Conakry, 31 oct 2017 (AFP)

Une dizaine de journalistes guinéens, qui soutenaient un confrère en garde à vue, ont été blessés mardi à Conakry et leur matériel de travail détruit par des gendarmes, a-t-on appris auprès d’une association des médias de Guinée.
Ces journalistes travaillant dans des médias privés guinéens soutenaient le directeur du groupe privé de radio et télévision Gangan, Abdoubacar Camara, en garde à vue depuis lundi, a affirmé à l’AFP le président de l’Union des radios et télévisions libres de Guinée (Urtelgui), Sanou Kerfala Cissé.

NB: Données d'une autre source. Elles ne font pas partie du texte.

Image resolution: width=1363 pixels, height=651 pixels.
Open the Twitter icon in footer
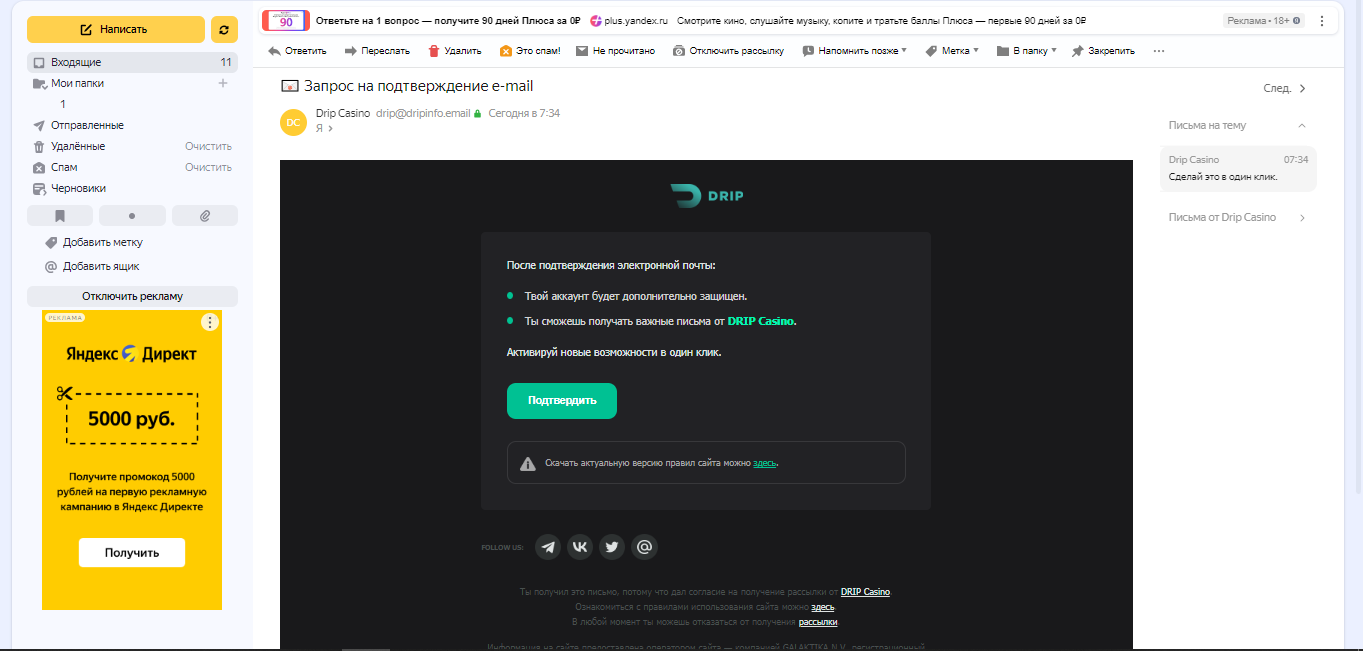pyautogui.click(x=612, y=547)

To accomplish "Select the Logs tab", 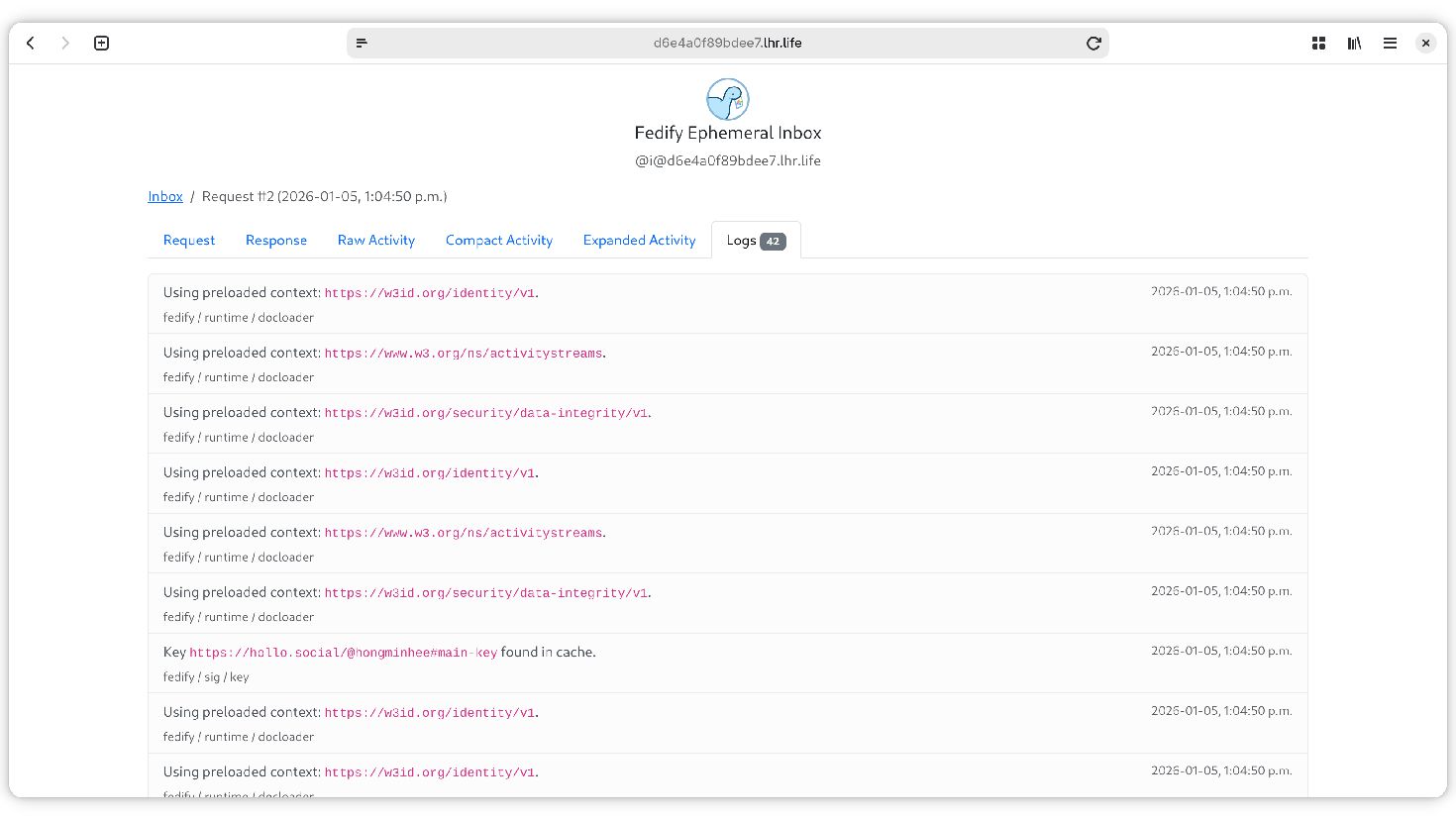I will click(x=741, y=240).
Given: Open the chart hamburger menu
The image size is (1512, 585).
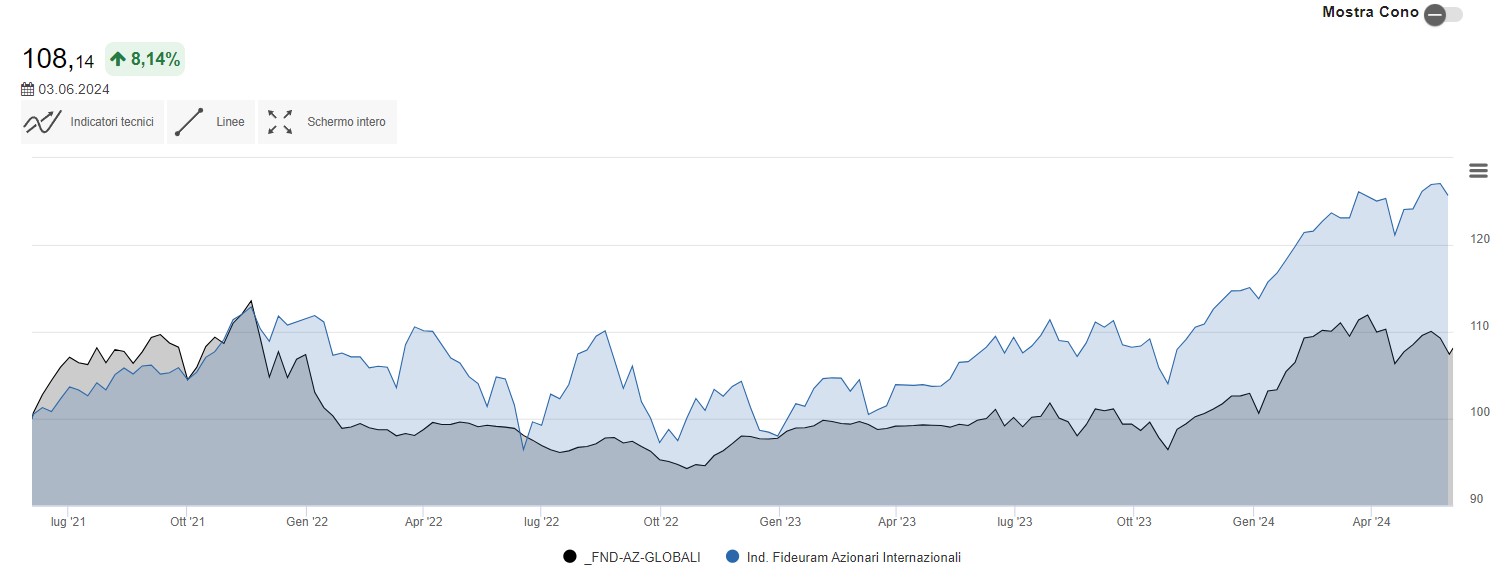Looking at the screenshot, I should pyautogui.click(x=1478, y=170).
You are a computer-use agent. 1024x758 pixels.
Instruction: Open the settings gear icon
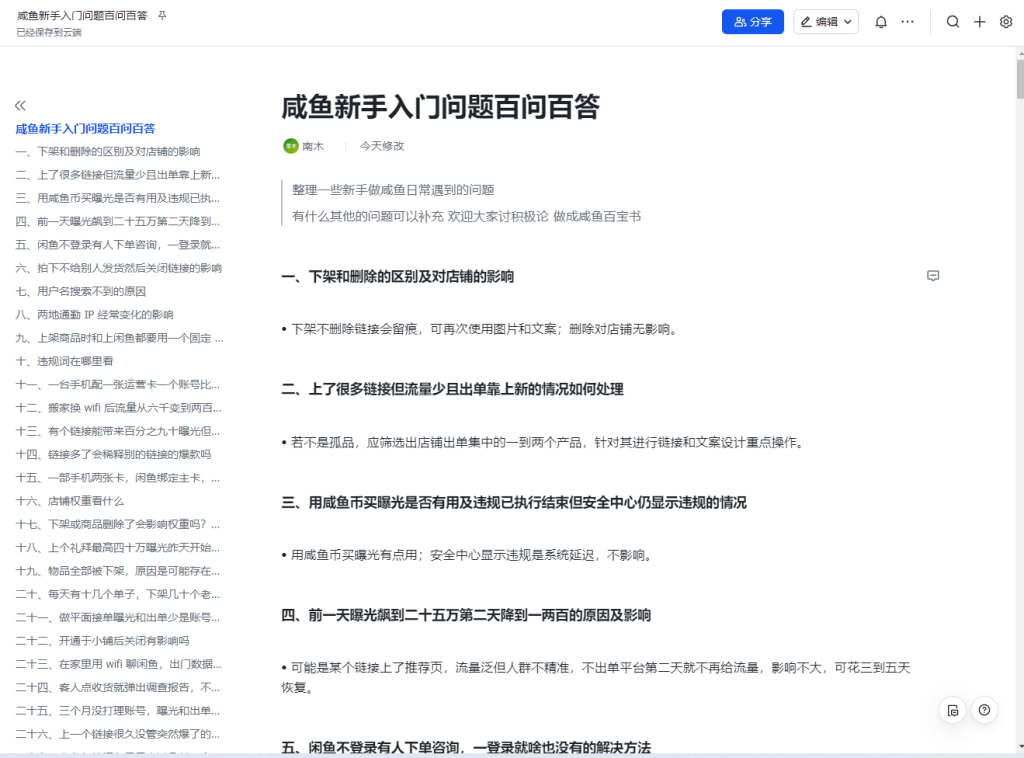point(1006,22)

M. Camara avait été interpellé par la gendarmerie avec trois journalistes de son groupe de presse pour être interrogés, après des rumeurs sur le décès du président guinéen Alpha Condé ayant circulé dans la nuit de dimanche à lundi, selon la gendarmerie.
En fait, après le décès d’un de ses journalistes, la radio du groupe avait diffusé dimanche de la musique funèbre, ce qui a fait naître les rumeurs de la disparition du président Condé.
Ces rumeurs ont été dissipées après l’apparition du chef de l’Etat à la télévision lundi soir.
« Le procureur de la république près le tribunal de Mafanco a requis la gendarmerie » pour « entendre ces journalistes de Gangan pour connaître ce qui s’est passé autour de la diffusion de la musique funèbre, amenant les citoyens à toutes sortes de spéculations », a indiqué mardi à l’AFP un haut responsable de la gendarmerie.
Les trois journalistes ont été libérés lundi après audition mais le directeur Camara a été retenu « pour nécessité d’enquêtes », a-t-il dit.
« Les journalistes n’avaient rien à faire dans la cour de ce camp de gendarmerie » et, « au pire des cas », ils pouvaient « attendre dehors », a poursuivi ce responsable.
Après le refus des journalistes d’évacuer, les gendarmes les ont « chargés », leur « donnant des coups de pied, de matraque et de cravache » et « brisant des caméras, des dictaphones et des micros », a expliqué M. Cissé.
« J’ai été prise en sandwich par trois gendarmes qui m’ont d’abord taclée. Je suis tombée par terre et j’ai été battue par les trois bidasses », a affirmé à l’AFP une journaliste, Aïssatou Barry, se plaignant de blessures au cou, aux genoux et aux coudes.
La Guinée occupe le 101e place sur 180 pays dans le classement de la liberté de la presse par l’organisation de défense des journalistes Reporters sans frontières (RSF).